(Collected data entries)
===
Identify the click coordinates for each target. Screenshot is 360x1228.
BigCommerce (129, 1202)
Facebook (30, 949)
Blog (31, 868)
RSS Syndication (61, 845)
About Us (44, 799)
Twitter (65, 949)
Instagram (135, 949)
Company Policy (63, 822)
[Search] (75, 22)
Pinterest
===
What you need to do: Output the data exactly, so that every line matches the original.

Answer for this exercise:
Identify the click coordinates for each target. Screenshot is 360x1228.
BigCommerce (129, 1202)
Facebook (30, 949)
Blog (31, 868)
RSS Syndication (61, 845)
About Us (44, 799)
Twitter (65, 949)
Instagram (135, 949)
Company Policy (63, 822)
[Search] (75, 22)
Pinterest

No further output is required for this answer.